Malcolm speaks out about Macbeth in act 4, scene 3. He calls Macbeth "treacherous," "bloody, luxurious, avaricious, false, deceitful, sudden, malicious, smacking of every sin that has a name." In act 5, he refers to Macbeth as a "dead butcher" and Lady Macbeth as "fiend-like."
Malcolm's name-calling in act 4 stands in contrast to his description of himself to MacDuff. Whereas presumably Malcolm means the things he says about Macbeth, when he says that, bad as Macbeth is "there's no bottom, none, In my voluptuousness" he's making a ruse, testing MacDuff to see if MacDuff's loyalties lay with his country or with him. The contrast with Macbeth is stark: whereas Macbeth truly is murderous and requires personal loyalty to assuage his guilt, Malcolm's "guilt" is a itself a lie, a trick used to expose MacDuff's allegiance not to Malcolm (or anyone else) but to Scotland itself.
His most memorable quotation on this subject is 'This dead butcher and his fiendlike queen.'
Malcolm says Macbeth is a butcher because he has killed the king and Macduff's family and others.
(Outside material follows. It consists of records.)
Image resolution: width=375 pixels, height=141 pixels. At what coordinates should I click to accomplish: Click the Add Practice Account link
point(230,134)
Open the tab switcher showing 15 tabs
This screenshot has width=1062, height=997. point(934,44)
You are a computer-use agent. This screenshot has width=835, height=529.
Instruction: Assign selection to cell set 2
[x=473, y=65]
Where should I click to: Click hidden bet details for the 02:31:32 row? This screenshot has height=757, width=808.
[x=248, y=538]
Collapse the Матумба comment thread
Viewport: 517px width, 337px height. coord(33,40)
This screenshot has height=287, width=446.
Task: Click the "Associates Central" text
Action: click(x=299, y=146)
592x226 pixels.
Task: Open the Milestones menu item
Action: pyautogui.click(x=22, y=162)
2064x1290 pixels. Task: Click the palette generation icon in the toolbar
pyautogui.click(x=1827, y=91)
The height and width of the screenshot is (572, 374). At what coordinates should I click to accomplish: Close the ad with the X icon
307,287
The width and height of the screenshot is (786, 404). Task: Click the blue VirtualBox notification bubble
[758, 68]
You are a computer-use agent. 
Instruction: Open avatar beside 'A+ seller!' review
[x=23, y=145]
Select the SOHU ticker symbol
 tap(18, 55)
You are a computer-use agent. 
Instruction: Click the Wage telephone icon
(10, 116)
He refers to Lady Macbeth as a "fiend-like queen" because she helped Macbeth in his deadly plot. She has lost her mind by the end of the play. Her guilt and Macbeth's coldness towards her has caused her to go insane.
His first comments about Macbeth are about how great a warrior he is.
Later, when talking to Donalbain after their father had been killed, Malcolm indicates that they (the Macbeths) are false, or at least, can be faking sorrow, and are not to be trusted.
Later still he names Macbeth as traitor, and like a fallen angel—worse because he was once good. In that section, he piles insults on Macbeth, saying that his list of sins and vices has no end—he's greedy, lustful, etc. He explicitly calls him "devilish."